TASK REQUIREMENTS
Exact copies of the records below are required.

[Stored entries]
━━━━━━━━━━

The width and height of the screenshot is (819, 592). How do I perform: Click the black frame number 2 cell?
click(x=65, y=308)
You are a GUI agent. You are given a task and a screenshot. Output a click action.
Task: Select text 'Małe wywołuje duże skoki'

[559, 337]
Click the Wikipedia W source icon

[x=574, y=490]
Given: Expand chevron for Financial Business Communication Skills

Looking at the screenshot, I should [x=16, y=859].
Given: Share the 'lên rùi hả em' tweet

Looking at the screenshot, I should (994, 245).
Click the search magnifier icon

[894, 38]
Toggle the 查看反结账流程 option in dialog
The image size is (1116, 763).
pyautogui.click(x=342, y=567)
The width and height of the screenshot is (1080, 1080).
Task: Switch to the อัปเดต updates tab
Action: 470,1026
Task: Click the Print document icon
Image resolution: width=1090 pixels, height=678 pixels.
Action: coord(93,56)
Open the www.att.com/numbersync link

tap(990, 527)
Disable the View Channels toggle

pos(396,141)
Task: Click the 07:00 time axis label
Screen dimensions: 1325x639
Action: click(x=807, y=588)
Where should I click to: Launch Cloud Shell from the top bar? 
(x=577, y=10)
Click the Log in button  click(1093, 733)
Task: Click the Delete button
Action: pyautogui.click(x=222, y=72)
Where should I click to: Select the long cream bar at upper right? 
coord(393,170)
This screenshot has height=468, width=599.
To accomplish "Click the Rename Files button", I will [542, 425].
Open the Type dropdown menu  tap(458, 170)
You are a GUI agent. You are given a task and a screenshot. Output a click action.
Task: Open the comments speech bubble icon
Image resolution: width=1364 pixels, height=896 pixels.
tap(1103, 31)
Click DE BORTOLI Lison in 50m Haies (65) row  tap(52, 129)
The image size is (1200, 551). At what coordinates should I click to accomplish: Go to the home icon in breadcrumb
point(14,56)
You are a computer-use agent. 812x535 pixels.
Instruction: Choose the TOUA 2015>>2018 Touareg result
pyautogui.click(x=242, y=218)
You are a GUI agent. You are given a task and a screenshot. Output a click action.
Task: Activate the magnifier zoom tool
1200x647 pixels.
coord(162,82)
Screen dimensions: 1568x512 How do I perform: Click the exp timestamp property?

━━━━━━━━━━

RESULT OF THE TASK
The width and height of the screenshot is (819, 592). How do I perform: Click the black frame number 2 cell?
click(x=65, y=308)
You are a GUI agent. You are given a task and a screenshot. Output a click action.
Task: Select text 'Małe wywołuje duże skoki'

[559, 337]
Click the Wikipedia W source icon

[x=574, y=490]
Given: Expand chevron for Financial Business Communication Skills

Looking at the screenshot, I should [x=16, y=859].
Given: Share the 'lên rùi hả em' tweet

Looking at the screenshot, I should (994, 245).
Click the search magnifier icon

[894, 38]
Toggle the 查看反结账流程 option in dialog
The image size is (1116, 763).
pyautogui.click(x=342, y=567)
The width and height of the screenshot is (1080, 1080).
Task: Switch to the อัปเดต updates tab
Action: 470,1026
Task: Click the Print document icon
Image resolution: width=1090 pixels, height=678 pixels.
Action: coord(93,56)
Open the www.att.com/numbersync link

tap(990, 527)
Disable the View Channels toggle

pos(396,141)
Task: Click the 07:00 time axis label
Screen dimensions: 1325x639
Action: click(x=807, y=588)
Where should I click to: Launch Cloud Shell from the top bar? 
(x=577, y=10)
Click the Log in button  click(1093, 733)
Task: Click the Delete button
Action: pyautogui.click(x=222, y=72)
Where should I click to: Select the long cream bar at upper right? 
coord(393,170)
This screenshot has height=468, width=599.
To accomplish "Click the Rename Files button", I will [542, 425].
Open the Type dropdown menu  tap(458, 170)
You are a GUI agent. You are given a task and a screenshot. Output a click action.
Task: Open the comments speech bubble icon
Image resolution: width=1364 pixels, height=896 pixels.
tap(1103, 31)
Click DE BORTOLI Lison in 50m Haies (65) row  tap(52, 129)
The image size is (1200, 551). At what coordinates should I click to accomplish: Go to the home icon in breadcrumb
point(14,56)
You are a computer-use agent. 812x535 pixels.
Instruction: Choose the TOUA 2015>>2018 Touareg result
pyautogui.click(x=242, y=218)
You are a GUI agent. You are given a task and a screenshot. Output a click action.
Task: Activate the magnifier zoom tool
1200x647 pixels.
coord(162,82)
Screen dimensions: 1568x512 How do I perform: Click the exp timestamp property?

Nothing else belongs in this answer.